#### SUPPLIED TEXT

# Pacers road to the playoffs thread



## Gonzo

To perhaps create conversation and to avoid the occasional, random game thread I've decided to create a thread for the final 27 games of the season. 

*Regular season results:*
Record: 37-45 (Streak- L 2)
Record under Vogel: 20-18
Standing: 8th seed in East (4 games behind Philadelphia), 2nd in Central









Feb. 22 @ Wizards *(W 113-96)*









Feb. 23 vs. Pistons *(W 102-101)*









Feb. 25 vs. Jazz *(L 84-95)*









Feb. 27 vs. Suns *(L 108-110 OT)*









Mar. 1 vs. Warriors *(W 109-100)*









Mar. 2 @ Thunder *(L 89-113)*









Mar. 4 @ Mavericks *(L 108-116)*









Mar. 5 @ Rockets *(L 95-112)*









Mar. 8 vs. Sixers *(L 100-110)*









Mar. 9 @ Timberwolves *(L 75-101)*









Mar. 11 @ Raptors *(L 98-108)*









Mar. 13 @ Knicks *(W 106-93)*
Mar. 15 vs. Knicks *(W 119-117)*









Mar. 16 @ Celtics *(L 80-92)*









Mar. 18 vs. Bulls *(W 115-108 OT)*









Mar. 19 @ Grizzlies *(L 78-99)*









Mar. 21 @ Nets *(W 102-98)*









Mar. 23 @ Bobcats *(W 111-88)*









Mar. 25 vs. Kings *(L 93-110)*









Mar. 26 @ Pistons *(L 88-100)*









Mar. 28 vs. Celtics *(W 107-100)*









Mar. 30 vs. Pistons *(W 111-101)*









Apr. 1 vs. Bucks *(W 89-88)*









Apr. 3 @ Hornets *(L 96-108)*









Apr. 6 vs. Wizards *(W 136-112)*









Apr. 8 vs. Hawks *(W 114-102)*









Apr. 10 vs. Knicks *(L 109-110)*









Apr. 13 @ Magic *(L 74-92)*


----------



## Gonzo

The more and more I look at March's schedule, the harder and harder it becomes. We don't have a stretch of two home games in a row until the 28th and we have quite a few back to backs on the road.


----------



## Basel

What team is currently in 9th place in the East?


----------



## Gonzo

Basel said:


> What team is currently in 9th place in the East?


We're 1 game ahead of the Bobcats and 1 1/2 games behind Sixers for the 7th spot.

#### GIVEN REQUEST
Reproduce the stretch of the Pacers playoff thread from "# Pacers road" through "(Streak- L 2)", word for word.

#### DATA SECTION
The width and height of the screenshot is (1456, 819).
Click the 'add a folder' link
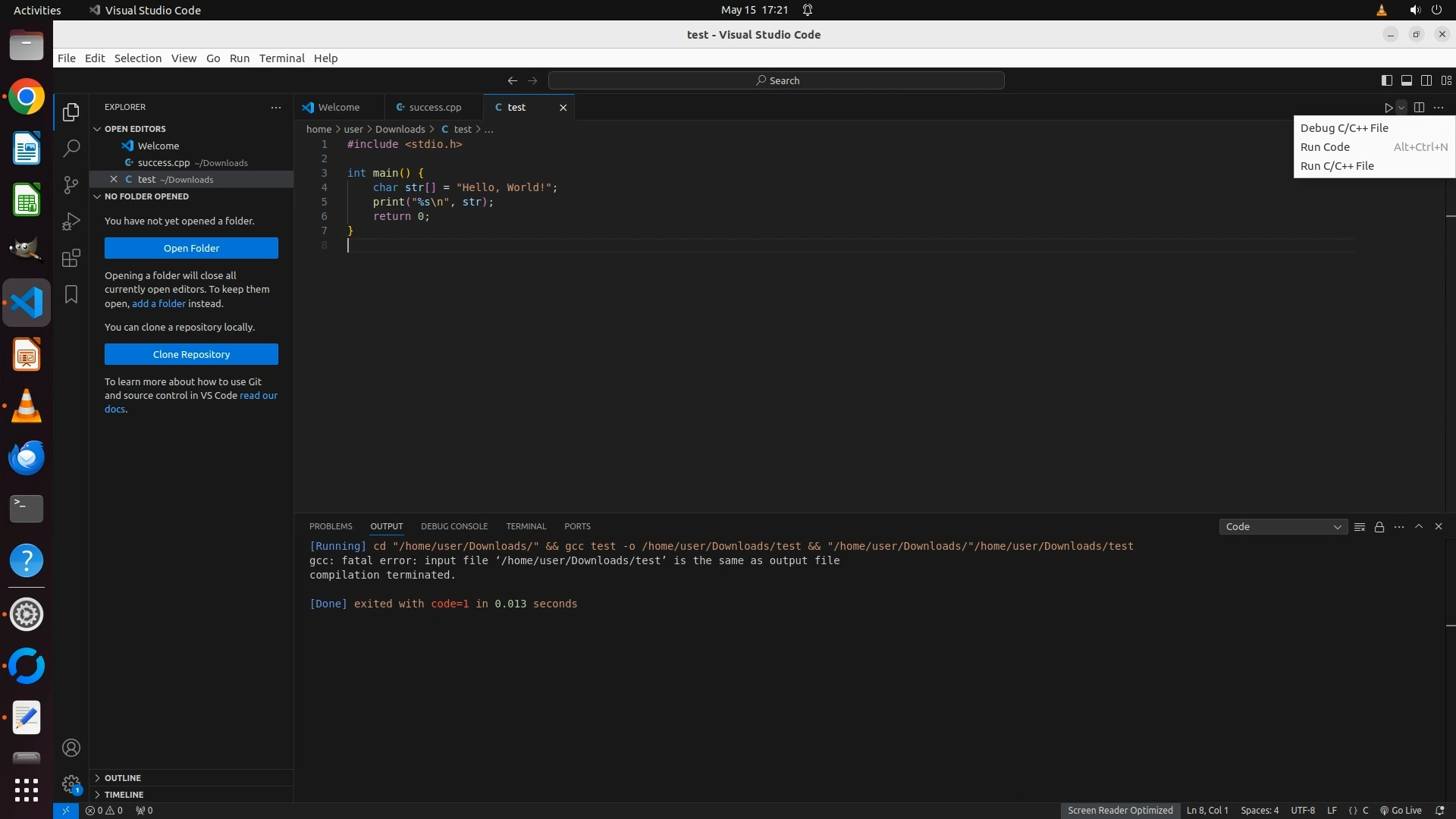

#### WRITTEN SOLUTION
# Pacers road to the playoffs thread



## Gonzo

To perhaps create conversation and to avoid the occasional, random game thread I've decided to create a thread for the final 27 games of the season. 

*Regular season results:*
Record: 37-45 (Streak- L 2)